* Data excerpts *

# # # # # # #

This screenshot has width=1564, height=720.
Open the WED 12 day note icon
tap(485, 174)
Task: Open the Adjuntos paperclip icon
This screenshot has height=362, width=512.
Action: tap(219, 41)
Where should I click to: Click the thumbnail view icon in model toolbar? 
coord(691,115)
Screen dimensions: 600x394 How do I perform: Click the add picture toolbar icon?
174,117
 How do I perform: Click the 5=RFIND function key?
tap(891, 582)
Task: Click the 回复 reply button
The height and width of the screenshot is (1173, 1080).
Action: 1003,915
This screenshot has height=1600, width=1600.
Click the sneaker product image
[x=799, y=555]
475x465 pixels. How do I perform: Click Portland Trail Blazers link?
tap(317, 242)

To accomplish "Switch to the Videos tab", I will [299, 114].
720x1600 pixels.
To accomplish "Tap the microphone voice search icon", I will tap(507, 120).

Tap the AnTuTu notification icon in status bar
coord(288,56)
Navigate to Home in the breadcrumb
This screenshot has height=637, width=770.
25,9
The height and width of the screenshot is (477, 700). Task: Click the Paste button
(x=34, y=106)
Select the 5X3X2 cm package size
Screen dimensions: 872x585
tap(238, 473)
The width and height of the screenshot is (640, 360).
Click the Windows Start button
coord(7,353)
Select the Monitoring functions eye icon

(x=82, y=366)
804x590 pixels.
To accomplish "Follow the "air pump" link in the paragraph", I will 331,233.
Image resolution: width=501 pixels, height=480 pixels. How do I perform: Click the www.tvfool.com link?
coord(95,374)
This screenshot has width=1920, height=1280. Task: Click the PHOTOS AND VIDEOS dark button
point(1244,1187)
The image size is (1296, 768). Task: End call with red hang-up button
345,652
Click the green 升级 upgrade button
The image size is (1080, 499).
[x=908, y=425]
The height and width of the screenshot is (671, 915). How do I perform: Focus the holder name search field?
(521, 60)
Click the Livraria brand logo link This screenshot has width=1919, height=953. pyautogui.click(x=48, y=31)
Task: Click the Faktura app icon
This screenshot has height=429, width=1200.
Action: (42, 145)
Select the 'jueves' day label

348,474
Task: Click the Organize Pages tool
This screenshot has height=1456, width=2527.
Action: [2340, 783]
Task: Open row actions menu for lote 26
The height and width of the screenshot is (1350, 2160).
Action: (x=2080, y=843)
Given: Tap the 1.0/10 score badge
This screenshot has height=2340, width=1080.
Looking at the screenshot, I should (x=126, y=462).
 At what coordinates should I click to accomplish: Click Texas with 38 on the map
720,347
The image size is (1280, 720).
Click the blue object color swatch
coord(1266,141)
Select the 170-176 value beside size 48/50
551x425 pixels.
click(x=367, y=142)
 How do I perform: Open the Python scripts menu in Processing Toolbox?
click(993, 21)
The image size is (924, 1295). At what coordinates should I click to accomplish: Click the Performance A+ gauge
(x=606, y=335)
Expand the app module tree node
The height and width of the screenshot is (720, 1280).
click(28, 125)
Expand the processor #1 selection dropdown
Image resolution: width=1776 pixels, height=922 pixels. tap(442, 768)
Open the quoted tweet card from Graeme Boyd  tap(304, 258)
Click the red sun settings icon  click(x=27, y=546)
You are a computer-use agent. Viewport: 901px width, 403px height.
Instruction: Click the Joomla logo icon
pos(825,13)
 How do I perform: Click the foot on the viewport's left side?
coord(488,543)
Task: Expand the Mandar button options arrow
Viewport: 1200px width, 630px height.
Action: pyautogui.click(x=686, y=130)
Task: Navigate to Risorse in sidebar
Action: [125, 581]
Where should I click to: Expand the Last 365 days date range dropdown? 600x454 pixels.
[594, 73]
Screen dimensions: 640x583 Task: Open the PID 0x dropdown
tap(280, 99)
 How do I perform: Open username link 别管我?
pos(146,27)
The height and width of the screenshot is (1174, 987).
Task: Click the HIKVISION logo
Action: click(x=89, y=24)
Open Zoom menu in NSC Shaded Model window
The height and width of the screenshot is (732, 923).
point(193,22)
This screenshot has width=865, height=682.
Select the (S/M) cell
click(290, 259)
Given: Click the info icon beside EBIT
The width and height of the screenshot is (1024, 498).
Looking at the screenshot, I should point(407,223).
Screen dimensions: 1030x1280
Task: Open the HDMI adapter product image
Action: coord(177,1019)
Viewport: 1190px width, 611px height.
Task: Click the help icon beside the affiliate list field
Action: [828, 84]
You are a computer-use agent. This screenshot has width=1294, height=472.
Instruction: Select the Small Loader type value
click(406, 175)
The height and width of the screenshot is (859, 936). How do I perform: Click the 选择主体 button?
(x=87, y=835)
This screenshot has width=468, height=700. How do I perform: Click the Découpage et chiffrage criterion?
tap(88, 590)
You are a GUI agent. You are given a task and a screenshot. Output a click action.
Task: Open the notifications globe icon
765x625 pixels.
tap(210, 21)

# # # # # # #

* What to produce *
Transcribe exactly, and only, the lines from the one bearing "The width and height of the screenshot is (1024, 498)." through the last line of the entries, counting both.

* Solution to the problem *
The width and height of the screenshot is (1024, 498).
Looking at the screenshot, I should point(407,223).
Screen dimensions: 1030x1280
Task: Open the HDMI adapter product image
Action: coord(177,1019)
Viewport: 1190px width, 611px height.
Task: Click the help icon beside the affiliate list field
Action: [828, 84]
You are a computer-use agent. This screenshot has width=1294, height=472.
Instruction: Select the Small Loader type value
click(406, 175)
The height and width of the screenshot is (859, 936). How do I perform: Click the 选择主体 button?
(x=87, y=835)
This screenshot has width=468, height=700. How do I perform: Click the Découpage et chiffrage criterion?
tap(88, 590)
You are a GUI agent. You are given a task and a screenshot. Output a click action.
Task: Open the notifications globe icon
765x625 pixels.
tap(210, 21)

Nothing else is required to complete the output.